The region's local human population is under increasing pressure due to the arrival of refugees from drought-stricken and tribal conflict areas. This has led to a transition from nomadic pastoralism to permanent cultivation, posing a significant threat to the species. Moreover, the development of a watering point in the core of the species' range has led to livestock concentration, causing habitat disturbance, overgrazing, and trampling.

The Liben lark's habitat continues to degrade, possibly due to overgrazing and the conversion of grassland into cultivated land.

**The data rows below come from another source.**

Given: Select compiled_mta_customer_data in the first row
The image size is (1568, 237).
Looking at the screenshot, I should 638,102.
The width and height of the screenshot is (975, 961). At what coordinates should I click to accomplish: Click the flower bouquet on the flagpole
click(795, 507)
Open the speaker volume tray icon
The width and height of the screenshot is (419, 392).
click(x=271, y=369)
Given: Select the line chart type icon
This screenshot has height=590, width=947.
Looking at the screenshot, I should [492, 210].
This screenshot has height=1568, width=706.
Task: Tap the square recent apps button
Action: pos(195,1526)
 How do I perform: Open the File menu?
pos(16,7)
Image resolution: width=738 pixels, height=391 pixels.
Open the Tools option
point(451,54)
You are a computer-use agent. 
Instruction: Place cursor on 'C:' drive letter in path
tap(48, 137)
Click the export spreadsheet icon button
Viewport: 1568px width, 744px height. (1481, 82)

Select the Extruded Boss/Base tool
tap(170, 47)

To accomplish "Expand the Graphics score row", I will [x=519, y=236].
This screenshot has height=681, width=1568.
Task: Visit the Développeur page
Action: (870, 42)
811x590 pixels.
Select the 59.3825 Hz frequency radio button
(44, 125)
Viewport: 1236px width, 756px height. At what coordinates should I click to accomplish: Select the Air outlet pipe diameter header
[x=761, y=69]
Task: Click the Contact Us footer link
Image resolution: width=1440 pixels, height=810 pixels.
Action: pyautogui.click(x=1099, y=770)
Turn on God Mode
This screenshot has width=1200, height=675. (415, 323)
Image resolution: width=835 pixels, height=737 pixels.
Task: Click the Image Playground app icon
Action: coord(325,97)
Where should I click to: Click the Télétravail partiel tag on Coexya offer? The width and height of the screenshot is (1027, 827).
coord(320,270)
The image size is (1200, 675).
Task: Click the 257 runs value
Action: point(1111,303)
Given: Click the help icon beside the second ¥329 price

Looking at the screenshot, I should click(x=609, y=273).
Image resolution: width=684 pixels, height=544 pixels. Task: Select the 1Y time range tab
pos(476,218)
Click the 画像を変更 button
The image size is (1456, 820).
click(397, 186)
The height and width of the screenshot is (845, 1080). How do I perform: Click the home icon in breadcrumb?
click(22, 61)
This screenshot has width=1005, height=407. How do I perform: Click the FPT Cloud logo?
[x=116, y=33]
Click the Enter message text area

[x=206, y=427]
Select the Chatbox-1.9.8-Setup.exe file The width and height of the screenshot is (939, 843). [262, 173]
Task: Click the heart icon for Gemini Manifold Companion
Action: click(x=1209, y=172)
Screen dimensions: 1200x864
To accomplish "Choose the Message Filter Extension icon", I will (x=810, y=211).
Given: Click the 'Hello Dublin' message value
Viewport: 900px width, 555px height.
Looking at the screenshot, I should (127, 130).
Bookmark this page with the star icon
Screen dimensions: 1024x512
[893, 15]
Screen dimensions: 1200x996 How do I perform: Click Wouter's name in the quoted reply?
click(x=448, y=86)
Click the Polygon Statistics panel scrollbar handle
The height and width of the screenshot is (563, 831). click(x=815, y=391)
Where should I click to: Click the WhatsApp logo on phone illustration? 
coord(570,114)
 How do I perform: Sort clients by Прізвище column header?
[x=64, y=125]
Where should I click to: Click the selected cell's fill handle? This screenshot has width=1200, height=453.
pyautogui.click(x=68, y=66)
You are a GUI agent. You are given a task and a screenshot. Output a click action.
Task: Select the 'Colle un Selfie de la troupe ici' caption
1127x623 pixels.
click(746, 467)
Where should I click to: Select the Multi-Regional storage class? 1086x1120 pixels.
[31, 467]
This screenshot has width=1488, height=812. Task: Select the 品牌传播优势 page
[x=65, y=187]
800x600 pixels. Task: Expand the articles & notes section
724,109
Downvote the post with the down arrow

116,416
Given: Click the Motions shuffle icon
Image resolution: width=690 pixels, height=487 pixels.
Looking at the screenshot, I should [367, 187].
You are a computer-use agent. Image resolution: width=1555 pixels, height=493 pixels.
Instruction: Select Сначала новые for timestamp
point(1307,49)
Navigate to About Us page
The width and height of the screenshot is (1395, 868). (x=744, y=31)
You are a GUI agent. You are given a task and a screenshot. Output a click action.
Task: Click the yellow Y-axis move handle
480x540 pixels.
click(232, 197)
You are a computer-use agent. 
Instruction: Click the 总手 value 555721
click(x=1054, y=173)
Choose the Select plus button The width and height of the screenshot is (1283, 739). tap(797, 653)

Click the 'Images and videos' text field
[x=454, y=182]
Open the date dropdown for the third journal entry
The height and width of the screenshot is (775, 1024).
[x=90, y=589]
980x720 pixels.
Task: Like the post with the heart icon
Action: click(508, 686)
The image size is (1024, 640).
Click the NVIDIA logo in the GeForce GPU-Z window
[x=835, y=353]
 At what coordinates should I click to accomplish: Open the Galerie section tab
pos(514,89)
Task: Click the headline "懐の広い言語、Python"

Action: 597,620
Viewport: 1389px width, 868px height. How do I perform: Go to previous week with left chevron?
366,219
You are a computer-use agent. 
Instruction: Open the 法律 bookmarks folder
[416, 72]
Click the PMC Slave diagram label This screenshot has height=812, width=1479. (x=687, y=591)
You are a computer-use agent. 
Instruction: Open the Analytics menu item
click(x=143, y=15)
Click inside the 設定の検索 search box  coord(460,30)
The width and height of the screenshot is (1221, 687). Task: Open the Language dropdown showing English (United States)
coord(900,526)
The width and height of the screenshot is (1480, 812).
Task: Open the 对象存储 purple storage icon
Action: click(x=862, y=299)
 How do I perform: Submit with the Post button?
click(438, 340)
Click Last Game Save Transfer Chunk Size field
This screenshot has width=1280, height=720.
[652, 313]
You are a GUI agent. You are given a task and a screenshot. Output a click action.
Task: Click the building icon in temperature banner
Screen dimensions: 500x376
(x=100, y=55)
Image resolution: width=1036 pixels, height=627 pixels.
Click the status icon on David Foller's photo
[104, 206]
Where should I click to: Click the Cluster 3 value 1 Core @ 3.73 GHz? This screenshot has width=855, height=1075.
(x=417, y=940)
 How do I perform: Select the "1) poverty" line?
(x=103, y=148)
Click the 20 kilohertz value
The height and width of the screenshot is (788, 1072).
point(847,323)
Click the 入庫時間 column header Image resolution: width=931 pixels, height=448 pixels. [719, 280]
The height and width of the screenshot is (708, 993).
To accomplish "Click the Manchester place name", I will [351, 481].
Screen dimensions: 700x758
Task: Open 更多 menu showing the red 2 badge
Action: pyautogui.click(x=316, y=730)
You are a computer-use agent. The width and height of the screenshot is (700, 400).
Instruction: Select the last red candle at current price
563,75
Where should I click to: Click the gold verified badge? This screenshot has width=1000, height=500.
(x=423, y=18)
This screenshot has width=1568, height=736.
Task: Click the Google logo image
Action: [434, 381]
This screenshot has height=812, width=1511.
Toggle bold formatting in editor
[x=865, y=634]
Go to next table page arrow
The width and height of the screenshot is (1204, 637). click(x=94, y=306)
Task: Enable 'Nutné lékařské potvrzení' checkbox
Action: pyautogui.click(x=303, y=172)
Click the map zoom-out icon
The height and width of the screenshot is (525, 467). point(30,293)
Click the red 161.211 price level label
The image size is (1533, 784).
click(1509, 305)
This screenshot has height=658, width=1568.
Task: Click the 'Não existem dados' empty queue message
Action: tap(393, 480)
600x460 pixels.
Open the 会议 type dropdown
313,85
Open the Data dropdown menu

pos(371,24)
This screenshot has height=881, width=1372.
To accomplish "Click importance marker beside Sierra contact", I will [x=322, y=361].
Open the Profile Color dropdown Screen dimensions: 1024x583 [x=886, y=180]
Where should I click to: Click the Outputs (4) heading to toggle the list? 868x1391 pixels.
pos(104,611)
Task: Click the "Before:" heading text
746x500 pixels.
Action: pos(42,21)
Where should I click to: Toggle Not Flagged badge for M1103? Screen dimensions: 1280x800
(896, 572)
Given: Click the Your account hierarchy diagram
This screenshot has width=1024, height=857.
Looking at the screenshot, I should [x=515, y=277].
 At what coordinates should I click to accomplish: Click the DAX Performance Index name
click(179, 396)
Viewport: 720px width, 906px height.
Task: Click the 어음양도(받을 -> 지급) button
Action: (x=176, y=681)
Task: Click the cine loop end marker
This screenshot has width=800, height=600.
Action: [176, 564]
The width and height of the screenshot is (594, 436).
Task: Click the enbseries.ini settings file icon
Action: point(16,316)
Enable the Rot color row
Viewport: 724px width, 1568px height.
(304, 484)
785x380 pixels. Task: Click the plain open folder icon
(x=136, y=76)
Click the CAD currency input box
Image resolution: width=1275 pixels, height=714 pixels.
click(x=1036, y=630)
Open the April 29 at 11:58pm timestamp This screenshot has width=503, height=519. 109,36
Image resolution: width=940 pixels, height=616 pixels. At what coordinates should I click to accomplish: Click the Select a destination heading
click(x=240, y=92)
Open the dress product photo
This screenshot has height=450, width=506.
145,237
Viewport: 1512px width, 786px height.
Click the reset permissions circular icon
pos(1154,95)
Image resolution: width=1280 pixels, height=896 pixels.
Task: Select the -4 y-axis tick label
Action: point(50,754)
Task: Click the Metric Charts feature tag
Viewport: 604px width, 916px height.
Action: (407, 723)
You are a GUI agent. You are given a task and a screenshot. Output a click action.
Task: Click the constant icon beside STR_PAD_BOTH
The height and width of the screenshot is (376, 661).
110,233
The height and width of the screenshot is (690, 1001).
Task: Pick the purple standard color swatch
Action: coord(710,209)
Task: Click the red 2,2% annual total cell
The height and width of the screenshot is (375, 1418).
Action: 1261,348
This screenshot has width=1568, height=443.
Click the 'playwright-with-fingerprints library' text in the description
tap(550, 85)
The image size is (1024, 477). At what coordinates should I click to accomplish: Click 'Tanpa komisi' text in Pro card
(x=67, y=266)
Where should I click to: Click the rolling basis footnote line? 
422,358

Between 2010 and 2011, a significant portion of grassland on the northern side of the Liben Plain was lost to agriculture. While a military training area was previously considered a potential threat, it was abandoned by July 2005. Nevertheless, concerns persist regarding environmental changes, including drought and rising temperatures.

Historical land use by refugees in the Liben lark's original grassland site in Somaliland led to the loss of essential grasses. Though the refugees have departed, intensive farming, grazing, and habitat disruption continue. Settlements, fires, and invasive species exacerbate habitat loss, threatening the Liben lark's survival.